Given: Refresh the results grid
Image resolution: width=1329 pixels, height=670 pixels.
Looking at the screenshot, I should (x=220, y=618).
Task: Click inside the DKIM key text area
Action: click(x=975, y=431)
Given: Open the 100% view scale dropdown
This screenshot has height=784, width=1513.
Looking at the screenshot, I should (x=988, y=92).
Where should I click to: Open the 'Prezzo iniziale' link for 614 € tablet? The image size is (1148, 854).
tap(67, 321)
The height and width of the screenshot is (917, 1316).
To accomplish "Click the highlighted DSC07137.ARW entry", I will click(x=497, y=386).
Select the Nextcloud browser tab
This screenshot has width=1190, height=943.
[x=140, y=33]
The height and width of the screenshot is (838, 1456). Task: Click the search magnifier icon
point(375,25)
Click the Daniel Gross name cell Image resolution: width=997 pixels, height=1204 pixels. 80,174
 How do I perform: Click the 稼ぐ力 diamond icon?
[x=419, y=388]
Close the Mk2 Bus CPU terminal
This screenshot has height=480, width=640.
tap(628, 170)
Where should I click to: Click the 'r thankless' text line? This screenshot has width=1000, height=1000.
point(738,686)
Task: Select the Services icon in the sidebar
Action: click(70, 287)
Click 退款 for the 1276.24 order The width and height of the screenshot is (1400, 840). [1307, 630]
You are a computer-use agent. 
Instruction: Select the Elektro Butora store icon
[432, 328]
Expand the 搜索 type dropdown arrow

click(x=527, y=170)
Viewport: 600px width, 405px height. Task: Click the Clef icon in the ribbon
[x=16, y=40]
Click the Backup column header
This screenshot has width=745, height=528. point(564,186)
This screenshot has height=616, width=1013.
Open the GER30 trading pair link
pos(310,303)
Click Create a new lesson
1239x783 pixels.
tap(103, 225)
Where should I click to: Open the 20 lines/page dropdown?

= = = = =

- **The task**:
Render the records above as a Markdown table with the columns Row and Line, giving each non-blank line its own numbered row.

- **Completed task**:
| Row | Line |
|---|---|
| 1 | Given: Refresh the results grid |
| 2 | Image resolution: width=1329 pixels, height=670 pixels. |
| 3 | Looking at the screenshot, I should (x=220, y=618). |
| 4 | Task: Click inside the DKIM key text area |
| 5 | Action: click(x=975, y=431) |
| 6 | Given: Open the 100% view scale dropdown |
| 7 | This screenshot has height=784, width=1513. |
| 8 | Looking at the screenshot, I should (x=988, y=92). |
| 9 | Where should I click to: Open the 'Prezzo iniziale' link for 614 € tablet? The image size is (1148, 854). |
| 10 | tap(67, 321) |
| 11 | The height and width of the screenshot is (917, 1316). |
| 12 | To accomplish "Click the highlighted DSC07137.ARW entry", I will click(x=497, y=386). |
| 13 | Select the Nextcloud browser tab |
| 14 | This screenshot has width=1190, height=943. |
| 15 | [x=140, y=33] |
| 16 | The height and width of the screenshot is (838, 1456). Task: Click the search magnifier icon |
| 17 | point(375,25) |
| 18 | Click the Daniel Gross name cell Image resolution: width=997 pixels, height=1204 pixels. 80,174 |
| 19 |  How do I perform: Click the 稼ぐ力 diamond icon? |
| 20 | [x=419, y=388] |
| 21 | Close the Mk2 Bus CPU terminal |
| 22 | This screenshot has height=480, width=640. |
| 23 | tap(628, 170) |
| 24 | Where should I click to: Click the 'r thankless' text line? This screenshot has width=1000, height=1000. |
| 25 | point(738,686) |
| 26 | Task: Select the Services icon in the sidebar |
| 27 | Action: click(70, 287) |
| 28 | Click 退款 for the 1276.24 order The width and height of the screenshot is (1400, 840). [1307, 630] |
| 29 | You are a computer-use agent.  |
| 30 | Instruction: Select the Elektro Butora store icon |
| 31 | [432, 328] |
| 32 | Expand the 搜索 type dropdown arrow |
| 33 | click(x=527, y=170) |
| 34 | Viewport: 600px width, 405px height. Task: Click the Clef icon in the ribbon |
| 35 | [x=16, y=40] |
| 36 | Click the Backup column header |
| 37 | This screenshot has width=745, height=528. point(564,186) |
| 38 | This screenshot has height=616, width=1013. |
| 39 | Open the GER30 trading pair link |
| 40 | pos(310,303) |
| 41 | Click Create a new lesson |
| 42 | 1239x783 pixels. |
| 43 | tap(103, 225) |
| 44 | Where should I click to: Open the 20 lines/page dropdown? |